THOUGHTS_DIR="$CLAUDE_PROJECT_DIR/thoughts"
CURRENT_HANDOFF="$THOUGHTS_DIR/CURRENT.md"

# Check for CURRENT.md symlink/file first
if [ -f "$CURRENT_HANDOFF" ]; then
    # Only show if less than 24 hours old
    if [ "$(uname)" = "Darwin" ]; then
        FILE_AGE=$(( $(date +%s) - $(stat -f %m "$CURRENT_HANDOFF") ))
    else
        FILE_AGE=$(( $(date +%s) - $(stat -c %Y "$CURRENT_HANDOFF") ))
    fi

    # 86400 seconds = 24 hours
    if [ "$FILE_AGE" -lt 86400 ]; then
        echo "=== RESUMING FROM HANDOFF ==="
        echo ""
        cat "$CURRENT_HANDOFF"
        echo ""
        echo "=== END HANDOFF ==="
        exit 0
    fi
fi

# No recent handoff - silent start
exit 0

save-handoff.sh

#!/bin/bash

echo ""
echo "=== SESSION ENDING ==="
echo "If you have important context, run /handoff before exiting."
echo "This will save your context to thoughts/CURRENT.md"
echo ""

simple. the script just reminds you. claude does the actual work.

how it works end-to-end

session 1: working on signal migration

  1. do work for 2 hours
  2. get tired, run /handoff
  3. claude creates thoughts/handoffs/2026-01-28_14-30_signal-migration.md
  4. claude symlinks to thoughts/CURRENT.md
  5. exit session

session 2: next morning

  1. run claude in the project
  2. load-handoff.sh fires, outputs the handoff content
  3. claude sees: "=== RESUMING FROM HANDOFF ===" + full context
  4. claude reads the context, picks up where we left off
  5. first message: "I see we were migrating signals to Firestore.
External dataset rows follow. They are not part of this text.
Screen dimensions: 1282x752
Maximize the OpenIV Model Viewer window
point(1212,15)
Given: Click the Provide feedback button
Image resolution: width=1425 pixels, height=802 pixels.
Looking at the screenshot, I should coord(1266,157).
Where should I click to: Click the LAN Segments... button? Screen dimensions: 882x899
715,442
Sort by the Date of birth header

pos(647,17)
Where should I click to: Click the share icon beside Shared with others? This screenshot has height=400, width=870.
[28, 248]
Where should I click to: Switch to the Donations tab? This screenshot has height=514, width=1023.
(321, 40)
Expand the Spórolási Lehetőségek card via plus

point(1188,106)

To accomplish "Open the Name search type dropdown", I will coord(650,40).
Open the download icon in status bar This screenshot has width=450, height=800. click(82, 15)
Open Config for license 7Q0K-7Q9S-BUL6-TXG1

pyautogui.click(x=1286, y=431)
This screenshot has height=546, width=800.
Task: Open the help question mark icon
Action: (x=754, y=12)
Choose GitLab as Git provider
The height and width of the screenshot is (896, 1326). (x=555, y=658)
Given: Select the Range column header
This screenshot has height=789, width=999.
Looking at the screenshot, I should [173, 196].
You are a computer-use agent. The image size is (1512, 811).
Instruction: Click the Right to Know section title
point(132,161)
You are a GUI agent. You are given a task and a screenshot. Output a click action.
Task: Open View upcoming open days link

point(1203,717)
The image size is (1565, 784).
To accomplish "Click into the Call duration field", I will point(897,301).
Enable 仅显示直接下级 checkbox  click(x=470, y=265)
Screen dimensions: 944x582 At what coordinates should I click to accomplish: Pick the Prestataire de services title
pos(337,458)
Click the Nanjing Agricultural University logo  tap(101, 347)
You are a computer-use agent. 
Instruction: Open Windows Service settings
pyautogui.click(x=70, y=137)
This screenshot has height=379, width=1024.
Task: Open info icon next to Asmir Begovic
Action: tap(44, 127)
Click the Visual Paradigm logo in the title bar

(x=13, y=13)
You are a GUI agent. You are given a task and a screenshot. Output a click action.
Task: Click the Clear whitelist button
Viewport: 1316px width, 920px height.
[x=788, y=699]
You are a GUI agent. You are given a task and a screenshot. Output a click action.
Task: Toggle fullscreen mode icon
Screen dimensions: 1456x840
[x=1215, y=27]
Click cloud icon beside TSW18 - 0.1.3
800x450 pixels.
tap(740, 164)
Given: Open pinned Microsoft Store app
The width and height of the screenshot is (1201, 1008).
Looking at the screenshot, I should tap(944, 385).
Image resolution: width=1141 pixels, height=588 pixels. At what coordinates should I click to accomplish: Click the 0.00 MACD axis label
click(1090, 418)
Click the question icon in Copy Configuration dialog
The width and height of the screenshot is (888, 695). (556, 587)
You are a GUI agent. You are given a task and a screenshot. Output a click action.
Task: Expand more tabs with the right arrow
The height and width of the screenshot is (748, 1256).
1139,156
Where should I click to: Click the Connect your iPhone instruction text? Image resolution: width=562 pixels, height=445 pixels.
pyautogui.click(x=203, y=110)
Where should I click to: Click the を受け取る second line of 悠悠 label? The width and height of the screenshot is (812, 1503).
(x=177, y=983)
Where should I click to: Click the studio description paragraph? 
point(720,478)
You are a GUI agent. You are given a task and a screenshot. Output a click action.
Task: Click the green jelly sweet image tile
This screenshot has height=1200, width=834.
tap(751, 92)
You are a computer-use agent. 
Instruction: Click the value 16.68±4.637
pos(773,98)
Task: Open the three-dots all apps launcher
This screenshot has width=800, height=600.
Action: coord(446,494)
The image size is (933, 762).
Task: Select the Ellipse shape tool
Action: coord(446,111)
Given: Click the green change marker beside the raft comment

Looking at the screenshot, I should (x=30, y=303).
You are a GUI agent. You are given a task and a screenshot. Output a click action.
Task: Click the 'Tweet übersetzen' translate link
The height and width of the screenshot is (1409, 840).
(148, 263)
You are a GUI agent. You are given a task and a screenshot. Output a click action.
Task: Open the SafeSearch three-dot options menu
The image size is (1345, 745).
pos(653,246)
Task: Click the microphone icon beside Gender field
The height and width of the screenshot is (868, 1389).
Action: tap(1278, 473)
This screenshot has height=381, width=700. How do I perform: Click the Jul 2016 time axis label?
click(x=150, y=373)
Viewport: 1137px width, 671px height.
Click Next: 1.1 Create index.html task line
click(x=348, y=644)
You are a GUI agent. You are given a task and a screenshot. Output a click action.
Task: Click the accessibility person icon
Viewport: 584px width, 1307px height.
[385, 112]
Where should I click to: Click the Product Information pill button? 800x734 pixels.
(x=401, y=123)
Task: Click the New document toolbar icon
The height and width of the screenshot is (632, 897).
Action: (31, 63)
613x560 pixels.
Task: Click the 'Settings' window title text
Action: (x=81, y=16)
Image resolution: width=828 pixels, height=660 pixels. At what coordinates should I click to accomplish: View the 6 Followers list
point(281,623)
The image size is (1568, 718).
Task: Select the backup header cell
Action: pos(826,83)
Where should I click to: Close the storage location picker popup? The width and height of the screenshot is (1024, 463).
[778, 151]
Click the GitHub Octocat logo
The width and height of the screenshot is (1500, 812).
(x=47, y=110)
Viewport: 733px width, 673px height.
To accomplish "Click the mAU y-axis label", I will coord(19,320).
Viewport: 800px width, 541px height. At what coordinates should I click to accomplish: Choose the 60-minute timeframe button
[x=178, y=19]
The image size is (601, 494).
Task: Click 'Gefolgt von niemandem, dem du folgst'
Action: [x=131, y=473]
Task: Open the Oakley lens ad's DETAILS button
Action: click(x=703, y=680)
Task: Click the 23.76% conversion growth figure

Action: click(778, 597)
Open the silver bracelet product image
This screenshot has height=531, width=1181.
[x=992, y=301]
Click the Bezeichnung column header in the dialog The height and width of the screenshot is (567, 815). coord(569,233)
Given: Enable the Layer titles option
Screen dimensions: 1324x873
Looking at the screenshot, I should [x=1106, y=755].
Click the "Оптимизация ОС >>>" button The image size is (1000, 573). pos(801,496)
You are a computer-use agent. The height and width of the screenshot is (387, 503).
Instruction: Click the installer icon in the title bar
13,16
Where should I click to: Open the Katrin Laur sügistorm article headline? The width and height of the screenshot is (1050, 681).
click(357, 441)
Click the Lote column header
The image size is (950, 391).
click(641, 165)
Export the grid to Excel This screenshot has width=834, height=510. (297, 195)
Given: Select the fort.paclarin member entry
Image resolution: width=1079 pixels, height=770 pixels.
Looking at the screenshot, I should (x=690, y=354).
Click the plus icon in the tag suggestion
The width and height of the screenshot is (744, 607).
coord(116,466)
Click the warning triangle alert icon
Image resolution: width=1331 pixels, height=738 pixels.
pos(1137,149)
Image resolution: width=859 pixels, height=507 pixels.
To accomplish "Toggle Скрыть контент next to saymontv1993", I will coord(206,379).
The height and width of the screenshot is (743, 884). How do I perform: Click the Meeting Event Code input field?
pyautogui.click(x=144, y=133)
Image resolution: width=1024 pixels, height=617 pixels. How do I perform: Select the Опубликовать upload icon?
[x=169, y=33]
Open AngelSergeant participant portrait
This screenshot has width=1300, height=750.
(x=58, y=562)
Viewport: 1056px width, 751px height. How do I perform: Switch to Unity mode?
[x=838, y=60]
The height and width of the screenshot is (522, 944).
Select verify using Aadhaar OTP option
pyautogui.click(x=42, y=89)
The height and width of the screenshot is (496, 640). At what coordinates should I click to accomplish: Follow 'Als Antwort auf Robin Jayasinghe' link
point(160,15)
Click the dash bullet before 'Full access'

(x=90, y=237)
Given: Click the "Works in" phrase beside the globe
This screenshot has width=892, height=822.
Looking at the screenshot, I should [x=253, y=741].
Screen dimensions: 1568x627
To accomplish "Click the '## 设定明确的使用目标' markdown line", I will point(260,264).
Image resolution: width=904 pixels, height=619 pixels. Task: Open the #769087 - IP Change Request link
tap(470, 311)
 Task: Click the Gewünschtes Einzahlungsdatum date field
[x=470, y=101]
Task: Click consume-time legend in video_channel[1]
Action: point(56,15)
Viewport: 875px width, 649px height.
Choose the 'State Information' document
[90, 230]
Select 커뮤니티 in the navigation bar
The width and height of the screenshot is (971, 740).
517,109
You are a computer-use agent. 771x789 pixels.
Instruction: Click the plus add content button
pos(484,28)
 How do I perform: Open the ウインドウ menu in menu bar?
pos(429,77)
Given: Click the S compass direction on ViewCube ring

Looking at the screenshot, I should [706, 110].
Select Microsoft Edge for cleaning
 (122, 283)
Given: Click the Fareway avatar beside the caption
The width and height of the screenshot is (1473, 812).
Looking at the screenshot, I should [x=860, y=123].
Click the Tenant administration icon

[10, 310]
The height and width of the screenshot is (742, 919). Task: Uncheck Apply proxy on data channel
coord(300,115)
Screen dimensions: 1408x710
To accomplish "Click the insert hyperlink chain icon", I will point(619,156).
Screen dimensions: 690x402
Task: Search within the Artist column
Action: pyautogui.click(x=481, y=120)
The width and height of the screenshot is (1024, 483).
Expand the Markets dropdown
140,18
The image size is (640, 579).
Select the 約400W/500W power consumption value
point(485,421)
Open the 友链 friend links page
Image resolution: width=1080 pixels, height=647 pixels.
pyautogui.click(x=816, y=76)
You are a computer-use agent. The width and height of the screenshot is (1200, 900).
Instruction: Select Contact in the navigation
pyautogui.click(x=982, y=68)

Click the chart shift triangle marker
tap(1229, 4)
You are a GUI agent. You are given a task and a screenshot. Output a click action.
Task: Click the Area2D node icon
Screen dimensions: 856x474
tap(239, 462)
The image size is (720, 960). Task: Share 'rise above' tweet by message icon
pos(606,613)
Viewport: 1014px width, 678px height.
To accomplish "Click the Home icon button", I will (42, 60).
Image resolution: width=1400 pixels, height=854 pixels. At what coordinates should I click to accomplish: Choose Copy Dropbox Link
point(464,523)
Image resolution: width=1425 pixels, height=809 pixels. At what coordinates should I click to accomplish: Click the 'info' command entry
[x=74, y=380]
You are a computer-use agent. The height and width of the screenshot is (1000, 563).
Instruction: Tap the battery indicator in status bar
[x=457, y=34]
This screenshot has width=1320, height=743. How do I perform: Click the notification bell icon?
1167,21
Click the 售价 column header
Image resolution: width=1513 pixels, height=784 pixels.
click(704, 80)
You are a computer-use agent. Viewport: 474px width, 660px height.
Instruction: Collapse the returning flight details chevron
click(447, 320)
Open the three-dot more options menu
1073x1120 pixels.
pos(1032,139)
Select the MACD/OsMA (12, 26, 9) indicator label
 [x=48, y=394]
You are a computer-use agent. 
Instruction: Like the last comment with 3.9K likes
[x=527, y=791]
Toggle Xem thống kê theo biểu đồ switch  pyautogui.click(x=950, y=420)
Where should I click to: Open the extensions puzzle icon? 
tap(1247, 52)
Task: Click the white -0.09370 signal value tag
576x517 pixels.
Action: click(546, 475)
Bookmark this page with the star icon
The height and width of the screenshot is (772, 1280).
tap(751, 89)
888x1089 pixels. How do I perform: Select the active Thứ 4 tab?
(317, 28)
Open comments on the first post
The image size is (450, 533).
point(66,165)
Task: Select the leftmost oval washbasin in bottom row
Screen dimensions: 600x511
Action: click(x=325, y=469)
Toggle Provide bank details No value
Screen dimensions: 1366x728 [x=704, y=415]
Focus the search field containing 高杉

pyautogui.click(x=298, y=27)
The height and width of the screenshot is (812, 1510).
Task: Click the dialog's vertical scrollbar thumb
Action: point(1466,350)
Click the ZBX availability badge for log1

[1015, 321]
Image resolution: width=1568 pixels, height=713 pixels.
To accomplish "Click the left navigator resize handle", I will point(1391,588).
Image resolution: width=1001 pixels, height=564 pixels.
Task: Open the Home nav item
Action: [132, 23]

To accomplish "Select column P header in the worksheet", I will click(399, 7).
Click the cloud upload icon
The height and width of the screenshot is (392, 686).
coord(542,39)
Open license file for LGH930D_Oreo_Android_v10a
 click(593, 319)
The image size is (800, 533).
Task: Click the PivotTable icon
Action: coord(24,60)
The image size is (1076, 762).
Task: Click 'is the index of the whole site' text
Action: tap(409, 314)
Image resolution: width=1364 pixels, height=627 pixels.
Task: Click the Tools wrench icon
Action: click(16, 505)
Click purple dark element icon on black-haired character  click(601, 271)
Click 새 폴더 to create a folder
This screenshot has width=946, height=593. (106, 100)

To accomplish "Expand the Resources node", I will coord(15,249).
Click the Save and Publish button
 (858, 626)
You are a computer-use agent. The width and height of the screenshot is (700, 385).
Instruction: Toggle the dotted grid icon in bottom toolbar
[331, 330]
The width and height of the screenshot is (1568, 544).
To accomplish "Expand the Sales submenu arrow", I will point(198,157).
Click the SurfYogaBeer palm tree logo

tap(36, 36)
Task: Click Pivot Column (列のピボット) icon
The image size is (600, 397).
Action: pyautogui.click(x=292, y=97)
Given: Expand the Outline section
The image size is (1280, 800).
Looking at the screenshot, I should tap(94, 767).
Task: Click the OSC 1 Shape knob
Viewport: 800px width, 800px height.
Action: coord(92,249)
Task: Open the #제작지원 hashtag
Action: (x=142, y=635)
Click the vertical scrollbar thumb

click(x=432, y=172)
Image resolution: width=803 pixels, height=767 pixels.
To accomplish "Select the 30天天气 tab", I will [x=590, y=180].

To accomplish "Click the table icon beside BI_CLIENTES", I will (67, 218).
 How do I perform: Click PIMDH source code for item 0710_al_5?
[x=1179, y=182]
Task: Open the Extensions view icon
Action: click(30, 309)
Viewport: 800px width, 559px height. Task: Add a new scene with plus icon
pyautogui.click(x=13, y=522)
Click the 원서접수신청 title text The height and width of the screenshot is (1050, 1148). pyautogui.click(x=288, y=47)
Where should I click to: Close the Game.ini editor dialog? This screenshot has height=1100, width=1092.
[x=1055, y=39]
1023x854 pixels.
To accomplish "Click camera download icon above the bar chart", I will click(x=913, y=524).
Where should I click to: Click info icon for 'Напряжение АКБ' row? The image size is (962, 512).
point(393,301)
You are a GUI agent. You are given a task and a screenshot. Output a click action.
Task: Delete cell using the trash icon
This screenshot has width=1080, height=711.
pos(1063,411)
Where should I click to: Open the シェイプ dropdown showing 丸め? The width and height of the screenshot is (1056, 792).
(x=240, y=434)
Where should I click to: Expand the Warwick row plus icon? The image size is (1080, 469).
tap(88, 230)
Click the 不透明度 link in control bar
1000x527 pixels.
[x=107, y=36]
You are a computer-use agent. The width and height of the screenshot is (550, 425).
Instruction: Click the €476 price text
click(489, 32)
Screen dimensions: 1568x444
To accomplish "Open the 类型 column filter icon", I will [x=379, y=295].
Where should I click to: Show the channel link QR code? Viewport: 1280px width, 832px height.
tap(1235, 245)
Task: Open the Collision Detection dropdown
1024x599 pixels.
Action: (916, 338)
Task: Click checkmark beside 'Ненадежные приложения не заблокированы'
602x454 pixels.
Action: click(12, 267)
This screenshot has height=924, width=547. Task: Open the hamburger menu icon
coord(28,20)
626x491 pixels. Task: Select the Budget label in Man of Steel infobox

Want to continue?"

session 3: forgot to handoff, auto-compact triggers

  1. working for a while, context gets long
  2. claude's auto-compact is about to trigger
  3. save-handoff.sh fires: "If you have important context, run /handoff before exiting"
  4. i see the warning, run /handoff
  5. context saved before compact wipes it

what it looks like

running /handoff:

handoff save output

compact summary. shows where the file was saved and what's next.

starting a fresh session (or /clear):

handoff auto-loading on session start

the hook fires before you type anything. full context restored. this is the magic.

v1 vs v2

Featurev1 manualv2 hooks
PersistenceFileFile
Cross-sessionYesYes
Auto-loadNoYes
Reminder before exitNoYes
PreCompact warningNoYes
Directory structureSingle filethoughts/

v1 works but requires discipline. v2 is the same thing, automated.

try it

v1 (manual)

  1. add the /handoff command to .claude/commands/handoff.md
  2. run /handoff before ending sessions
  3. start new sessions with "Read HANDOFF.md then [task]"

v2 (automated)

  1. create the directory structure:
mkdir -p thoughts/{handoffs,plans,research,scratch}
echo "*" > thoughts/scratch/.gitignore
echo "!.gitignore" >> thoughts/scratch/.gitignore
  1. add hooks to .claude/settings.json (see above)

  2. create the hook scripts in .claude/hooks/

  3. update /handoff command to write to thoughts/handoffs/ and symlink CURRENT.md

  4. actually use it. the hooks will remind you.

the mental model

think of sessions like relay races:

without handoff: each runner starts from the beginning of the track, getting more tired as they run longer distances. by the end, they're stumbling.

with handoff: each runner starts fresh, but exactly where the last one stopped. the baton carries the context.

the context window isn't a limitation to fight against. it's a signal to work with. when it starts filling up, that's not a problem. it's a prompt to checkpoint and reset.


the difference between "i should do this" and "this happens automatically" is the difference between good intentions and actual behavior change. hooks bridge that gap.

context is king. but a king that's exhausted and confused isn't ruling anything. give your next session a fresh start with perfect context. that's the handoff.